Irlanda trece
Desde mi casa al barrio de Sant Andreu hay un buen trecho. Es necesario cruzar toda la ciudad. Nada que las Pink Ladies no puedan hacer en un abrir y cerrar de ojos. A las diez menos cuarto ya estábamos allí, en la calle Irlanda, buscando la dirección de mis pesadillas. Yo estaba muy nerviosa.

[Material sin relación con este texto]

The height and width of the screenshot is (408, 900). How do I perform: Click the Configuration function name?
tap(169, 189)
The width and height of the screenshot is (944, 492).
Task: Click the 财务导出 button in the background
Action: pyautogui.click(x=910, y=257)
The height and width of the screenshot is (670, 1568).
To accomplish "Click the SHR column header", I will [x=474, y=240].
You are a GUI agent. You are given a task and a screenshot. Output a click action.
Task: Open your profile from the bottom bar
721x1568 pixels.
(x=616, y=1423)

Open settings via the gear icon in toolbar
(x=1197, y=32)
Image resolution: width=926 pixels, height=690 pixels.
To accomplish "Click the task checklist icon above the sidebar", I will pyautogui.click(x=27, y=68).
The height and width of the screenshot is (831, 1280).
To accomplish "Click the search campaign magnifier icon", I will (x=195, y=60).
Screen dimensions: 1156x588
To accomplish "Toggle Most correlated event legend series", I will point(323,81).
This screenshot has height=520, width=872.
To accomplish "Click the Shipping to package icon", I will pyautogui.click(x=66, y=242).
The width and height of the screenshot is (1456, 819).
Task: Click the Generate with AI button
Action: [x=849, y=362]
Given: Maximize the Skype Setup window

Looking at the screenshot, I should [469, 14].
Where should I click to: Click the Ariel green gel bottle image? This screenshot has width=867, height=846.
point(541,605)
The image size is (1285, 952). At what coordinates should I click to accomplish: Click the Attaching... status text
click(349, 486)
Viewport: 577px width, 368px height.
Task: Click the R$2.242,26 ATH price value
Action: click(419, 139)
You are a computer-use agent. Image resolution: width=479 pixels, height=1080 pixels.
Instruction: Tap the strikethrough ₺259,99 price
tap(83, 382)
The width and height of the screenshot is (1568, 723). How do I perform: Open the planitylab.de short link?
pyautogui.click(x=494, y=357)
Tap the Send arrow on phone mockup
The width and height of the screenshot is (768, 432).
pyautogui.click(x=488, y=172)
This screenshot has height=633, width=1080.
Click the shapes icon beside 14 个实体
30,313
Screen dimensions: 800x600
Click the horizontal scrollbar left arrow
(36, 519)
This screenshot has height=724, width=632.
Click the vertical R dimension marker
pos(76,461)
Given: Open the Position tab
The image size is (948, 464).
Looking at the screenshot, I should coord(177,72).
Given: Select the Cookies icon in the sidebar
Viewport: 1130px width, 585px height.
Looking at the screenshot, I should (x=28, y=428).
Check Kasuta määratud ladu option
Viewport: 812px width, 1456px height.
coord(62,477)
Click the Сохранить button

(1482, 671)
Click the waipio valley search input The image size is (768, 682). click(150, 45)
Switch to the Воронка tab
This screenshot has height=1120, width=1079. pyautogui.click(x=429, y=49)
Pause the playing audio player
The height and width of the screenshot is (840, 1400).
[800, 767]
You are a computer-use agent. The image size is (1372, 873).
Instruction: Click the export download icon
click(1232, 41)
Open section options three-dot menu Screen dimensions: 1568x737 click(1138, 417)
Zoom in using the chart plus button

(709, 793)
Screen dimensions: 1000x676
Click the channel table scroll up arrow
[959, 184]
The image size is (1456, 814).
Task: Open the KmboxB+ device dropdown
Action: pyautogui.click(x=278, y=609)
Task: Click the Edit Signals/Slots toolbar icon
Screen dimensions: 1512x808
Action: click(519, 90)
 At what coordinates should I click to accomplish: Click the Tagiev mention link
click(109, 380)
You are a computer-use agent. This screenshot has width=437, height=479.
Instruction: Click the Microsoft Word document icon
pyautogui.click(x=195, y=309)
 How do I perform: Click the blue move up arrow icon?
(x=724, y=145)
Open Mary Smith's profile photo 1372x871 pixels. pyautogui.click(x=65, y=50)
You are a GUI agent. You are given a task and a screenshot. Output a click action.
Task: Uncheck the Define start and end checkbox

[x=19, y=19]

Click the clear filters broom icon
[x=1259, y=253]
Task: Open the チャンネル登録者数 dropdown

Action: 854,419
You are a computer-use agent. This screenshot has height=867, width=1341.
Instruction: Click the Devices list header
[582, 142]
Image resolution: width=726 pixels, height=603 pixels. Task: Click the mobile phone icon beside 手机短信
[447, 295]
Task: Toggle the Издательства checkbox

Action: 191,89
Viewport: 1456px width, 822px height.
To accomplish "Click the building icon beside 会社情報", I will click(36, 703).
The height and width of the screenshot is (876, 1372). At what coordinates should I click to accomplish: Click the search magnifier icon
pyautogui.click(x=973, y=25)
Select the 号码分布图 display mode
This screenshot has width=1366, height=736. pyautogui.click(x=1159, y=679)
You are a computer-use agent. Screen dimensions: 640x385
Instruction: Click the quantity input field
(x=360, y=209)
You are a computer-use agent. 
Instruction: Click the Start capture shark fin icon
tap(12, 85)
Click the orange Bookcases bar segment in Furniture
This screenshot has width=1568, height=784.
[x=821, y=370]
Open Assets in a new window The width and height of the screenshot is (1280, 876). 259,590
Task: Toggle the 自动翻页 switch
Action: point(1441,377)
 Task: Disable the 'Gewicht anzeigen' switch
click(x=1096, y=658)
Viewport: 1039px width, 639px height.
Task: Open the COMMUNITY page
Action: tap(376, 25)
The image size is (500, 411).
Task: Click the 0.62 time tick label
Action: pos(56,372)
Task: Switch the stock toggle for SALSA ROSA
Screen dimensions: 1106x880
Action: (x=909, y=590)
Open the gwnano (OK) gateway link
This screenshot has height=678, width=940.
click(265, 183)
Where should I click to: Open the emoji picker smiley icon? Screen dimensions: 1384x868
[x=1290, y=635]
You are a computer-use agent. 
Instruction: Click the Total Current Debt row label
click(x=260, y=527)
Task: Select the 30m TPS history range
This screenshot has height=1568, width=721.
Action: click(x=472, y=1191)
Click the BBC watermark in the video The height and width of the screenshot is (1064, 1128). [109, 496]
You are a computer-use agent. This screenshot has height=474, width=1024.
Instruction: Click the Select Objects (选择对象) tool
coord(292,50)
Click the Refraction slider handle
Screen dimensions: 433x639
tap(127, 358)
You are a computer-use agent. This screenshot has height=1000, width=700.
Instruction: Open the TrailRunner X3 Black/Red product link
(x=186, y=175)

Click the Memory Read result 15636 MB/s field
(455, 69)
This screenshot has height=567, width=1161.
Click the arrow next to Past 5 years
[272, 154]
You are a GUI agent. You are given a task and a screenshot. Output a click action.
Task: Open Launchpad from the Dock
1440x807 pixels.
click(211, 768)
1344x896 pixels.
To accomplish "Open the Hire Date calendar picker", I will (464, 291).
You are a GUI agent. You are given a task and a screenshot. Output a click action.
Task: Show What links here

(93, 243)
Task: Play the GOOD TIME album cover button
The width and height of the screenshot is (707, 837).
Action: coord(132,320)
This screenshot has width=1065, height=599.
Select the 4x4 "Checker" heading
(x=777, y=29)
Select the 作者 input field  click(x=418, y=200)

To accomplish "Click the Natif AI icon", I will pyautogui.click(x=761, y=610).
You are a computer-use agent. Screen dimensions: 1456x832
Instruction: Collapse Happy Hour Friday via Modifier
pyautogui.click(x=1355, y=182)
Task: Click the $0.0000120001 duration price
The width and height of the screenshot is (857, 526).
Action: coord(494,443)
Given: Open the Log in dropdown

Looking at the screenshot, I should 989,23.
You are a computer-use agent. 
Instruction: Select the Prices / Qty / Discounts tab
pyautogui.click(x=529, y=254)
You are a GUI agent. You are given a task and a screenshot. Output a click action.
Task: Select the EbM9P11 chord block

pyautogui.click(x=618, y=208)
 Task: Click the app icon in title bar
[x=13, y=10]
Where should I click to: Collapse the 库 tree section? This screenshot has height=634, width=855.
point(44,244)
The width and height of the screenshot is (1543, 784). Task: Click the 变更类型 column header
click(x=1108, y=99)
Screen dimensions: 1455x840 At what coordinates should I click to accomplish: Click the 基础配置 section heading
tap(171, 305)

El número trece era una pequeña casa de una sola planta, situada junto a uno de esos bloques de pisos grises e impersonales. No había buzón junto a la entrada, solo una puerta oscura y una ventana que daba a la calle y que tenía las persianas bajadas. Dudamos un momento antes de decidirnos a llamar al timbre. En cuanto Olga pulsó el botón me di cuenta de que no había preparado nada que decir.
Tardaron un buen rato en abrir. El silencio al otro lado era total, así que pensamos que no había nadie. Ya nos marchábamos cuando oímos el rumor de unos pasos que se acercaban por un pasillo larguísimo y el sonido de varias cerraduras. Luego la puerta se entreabrió un poco y por la rendija apareció una visión que me dejó petrificada del susto.
Era una mujer pelirroja, de larga melena rizada un poco alborotada y ojos saltones. La viva imagen de la mujer de mis sueños.
Olga tuvo que hablar por mí, porque a mí no me salían las palabras.
—Hola, ¿podemos hablar contigo un momento? —preguntó mi amiga.
—¿Qué queréis?
—Solo hablar.
—No me interesa comprar nada, gracias —replicó la mujer, que ya se disponía a cerrar la puerta.
—¡Un momento! —exclamó Olga—. Es importante. No somos vendedoras.
—Entonces ¿qué queréis? —La rendija se abrió otra vez un poco.
—Si nos dejas pasar, te lo explicaremos. Es un poco raro.
La voz de mi amiga sonaba poco convincente, como si ni ella misma se creyera lo que estaba diciendo. No podía reprochárselo, la verdad. Incluso a mí me daba vergüenza explicarle a aquella mujer por qué estábamos allí.
—Os escucho —dijo, aún asomada a la rendija de la puerta.
—¿Te importaría dejarnos pasar? No es un asunto que pueda hablarse así, en la calle.
—Entonces tendréis que marcharos, chicas, porque tengo cosas que hacer.
—Nos envía tu hermana —solté, de pronto, sin saber muy bien ni qué decía. Lo hice solo por probar. Y aplicando la lógica.
Fue como pronunciar una contraseña secreta.
La mujer abrió la puerta. Entonces pudimos verla. Era algo más joven que mi madre, pero estaba mucho más ajada. No llevaba ni gota de maquillaje y vestía una falda larga y una camiseta de tirantes.
—¿Es una broma de mal gusto? —preguntó—. ¿Quién coño sois?
—Yo soy Olga —contestó mi amiga.
Y antes de que yo pudiera pronunciar mi nombre, una mujer apareció al fondo del pasillo, en el otro extremo de la casa, y comenzó a hacernos señas. Era una anciana de pelo blanco, rechoncha, ataviada con un camisón blanco y casi transparente de tan liviano.
—¡Pasad! ¡Pasad, chicas! ¡Bienvenidas! —gritó desde donde estaba—. ¡Sabía que ibais a venir! Lo he visto con los ojos cerrados. Pasad, por favor, sentaos.
La doble de la mujer de mis sueños hizo caso a la anciana, que por edad debía de ser su madre.
Recorrimos el pasillo sin entender qué estaba ocurriendo, y al llegar al final, la anciana nos miró con los ojos llenos de lágrimas y preguntó:
—¿Quién de vosotras dos es Amaranta?